As a future physician it is your duty to have sound “scientific literacy”. In in fell swoop I’ve answered the question stem to my blog entry, job well done me, time for a pint — oh wait, you were expecting an actual entry, back to work me. Alright, so you’ve decided to take the physician plunge (make sure you learn the secret premed handshake) so let’s discuss those arduous prerequisites. It’s a time honored tradition for premeds to bemoan the seemingly esoteric course work required just to get into [US] medical schools. But, I believe most premeds miss the intent of the rigorous coarse work, falsely associating it with some type of twisted sadism created with the sole intent to crush your soul. As a reminder, the typical premed course work consists of a year of:
- General Chemistry
- Organic Chemistry
- Biochemistry *optional at most schools
- Upper level math
Along your coursework you’ll probably eventually encounter this famous quotation incantation or another “Biology is just chemistry, chemistry is just physics, and physics is life”. If that doesn’t encapsulate the importance of the medical school prerequisite consider that, as a physician, you will be expected to not only have an empirical understanding of medicine, you are also expected to be able to understand and even take educated guesses. The prerequisites will serve as your foundation, when you become well versed in these courses making the leap into the MCAT will seem less intrepid. In addition to science content topics, the MCAT will test scientific inquiry and reasoning skills:
- Knowledge of scientific concepts and principles
- Scientific reasoning and evidence-based problem solving
- Reasoning about the design and execution of research
- Data-based and statistical reasoning
(Hilborn & Friedlander, 2013)
Medicine is changing faster than ever, and it will likely continue to do so. To stay in lock step with this evolution requires physicians to not merely be clinicians, and this requires premeds to obtain more than a sophomoric understanding of the core science breadth.

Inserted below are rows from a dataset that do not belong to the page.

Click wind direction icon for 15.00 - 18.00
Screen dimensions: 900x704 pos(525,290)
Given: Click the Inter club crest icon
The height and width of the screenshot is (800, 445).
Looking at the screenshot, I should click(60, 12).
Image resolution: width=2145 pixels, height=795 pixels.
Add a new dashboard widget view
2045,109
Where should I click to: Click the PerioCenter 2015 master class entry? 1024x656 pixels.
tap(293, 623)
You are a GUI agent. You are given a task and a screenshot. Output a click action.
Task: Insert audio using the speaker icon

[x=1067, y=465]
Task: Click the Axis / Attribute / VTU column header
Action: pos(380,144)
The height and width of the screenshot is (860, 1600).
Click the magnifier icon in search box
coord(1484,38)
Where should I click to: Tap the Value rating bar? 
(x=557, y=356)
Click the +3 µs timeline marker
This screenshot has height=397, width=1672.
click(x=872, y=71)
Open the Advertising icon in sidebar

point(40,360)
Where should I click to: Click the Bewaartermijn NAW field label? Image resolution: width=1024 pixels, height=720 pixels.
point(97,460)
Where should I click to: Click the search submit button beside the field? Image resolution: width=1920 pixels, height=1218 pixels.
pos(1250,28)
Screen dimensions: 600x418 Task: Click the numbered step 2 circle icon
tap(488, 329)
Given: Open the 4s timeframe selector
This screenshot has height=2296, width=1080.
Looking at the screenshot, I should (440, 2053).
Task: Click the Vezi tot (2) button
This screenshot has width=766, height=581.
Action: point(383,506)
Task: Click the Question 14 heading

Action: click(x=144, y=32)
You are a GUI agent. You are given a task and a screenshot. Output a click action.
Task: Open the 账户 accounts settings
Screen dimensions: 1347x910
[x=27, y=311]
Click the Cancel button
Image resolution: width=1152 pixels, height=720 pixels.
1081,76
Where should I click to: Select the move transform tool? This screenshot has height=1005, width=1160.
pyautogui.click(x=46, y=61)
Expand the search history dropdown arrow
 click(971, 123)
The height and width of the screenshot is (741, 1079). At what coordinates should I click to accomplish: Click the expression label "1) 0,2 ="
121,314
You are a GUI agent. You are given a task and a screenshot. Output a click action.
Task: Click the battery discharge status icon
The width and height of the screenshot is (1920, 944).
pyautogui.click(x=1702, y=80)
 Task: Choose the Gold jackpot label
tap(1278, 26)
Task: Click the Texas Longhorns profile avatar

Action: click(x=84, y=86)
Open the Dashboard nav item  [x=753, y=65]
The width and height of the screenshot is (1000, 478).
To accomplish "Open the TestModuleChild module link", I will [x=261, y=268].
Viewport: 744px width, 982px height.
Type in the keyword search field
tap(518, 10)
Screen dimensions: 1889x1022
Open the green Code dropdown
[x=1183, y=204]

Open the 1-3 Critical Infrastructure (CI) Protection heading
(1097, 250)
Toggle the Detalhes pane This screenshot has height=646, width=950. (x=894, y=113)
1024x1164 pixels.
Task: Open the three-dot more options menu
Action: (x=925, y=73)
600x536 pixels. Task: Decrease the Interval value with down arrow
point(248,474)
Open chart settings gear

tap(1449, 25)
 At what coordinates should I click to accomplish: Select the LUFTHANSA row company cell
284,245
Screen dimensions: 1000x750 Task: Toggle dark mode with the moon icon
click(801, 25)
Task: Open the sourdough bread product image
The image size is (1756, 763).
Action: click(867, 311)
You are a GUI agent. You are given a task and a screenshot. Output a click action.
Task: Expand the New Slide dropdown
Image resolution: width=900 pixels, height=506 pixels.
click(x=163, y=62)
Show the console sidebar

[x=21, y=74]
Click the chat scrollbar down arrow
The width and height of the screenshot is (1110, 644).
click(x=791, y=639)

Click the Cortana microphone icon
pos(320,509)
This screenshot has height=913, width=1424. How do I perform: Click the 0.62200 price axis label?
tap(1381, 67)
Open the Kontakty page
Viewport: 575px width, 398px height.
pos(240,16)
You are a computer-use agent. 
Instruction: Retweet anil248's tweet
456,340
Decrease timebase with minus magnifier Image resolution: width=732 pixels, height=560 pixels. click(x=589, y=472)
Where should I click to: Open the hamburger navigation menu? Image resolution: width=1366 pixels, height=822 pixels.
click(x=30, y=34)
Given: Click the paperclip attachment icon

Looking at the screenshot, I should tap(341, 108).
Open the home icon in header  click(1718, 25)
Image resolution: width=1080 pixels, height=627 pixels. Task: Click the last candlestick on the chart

Don’t get me wrong, you can get pretty far on empirical data, typically it’s more important to know which medicine to use at a given instance than understanding which amino acid residue is phosphorylated. However, at the same time, if you limit yourself to not understanding how things work you’ll be doomed to memorize everything because you won’t notice the patterns except from experience (not that there will always be one). Personally, I feel doctors should understand the medicine and tools they are using: you should know how hydrogen atoms correlate to MRI scans while searching for tumors, understand how lens properties effect focal length and power of the eyes, and why high doses of potassium can be fatal. There’s a lot more to being a doctor than being a scientist, but if you don’t revel in the thought of science meshing with medicine than you have long torturous journey ahead of you.
There’s a lot of ways for you to deliver positive outcomes to your fellow man, and a lot of them wouldn’t require these prerequisites, MCAT, nor over a decade of education and nearly a quarter million dollars in debt. But, it takes a special type of sadomasochist to enjoy what it takes to serve people as their physician. I don’t want to discourage anyone from medicine, but just remember if you’re going to be a patient advocate, a physician, you better be okay with having deep ‘scientific literacy’. It’s just your responsibility.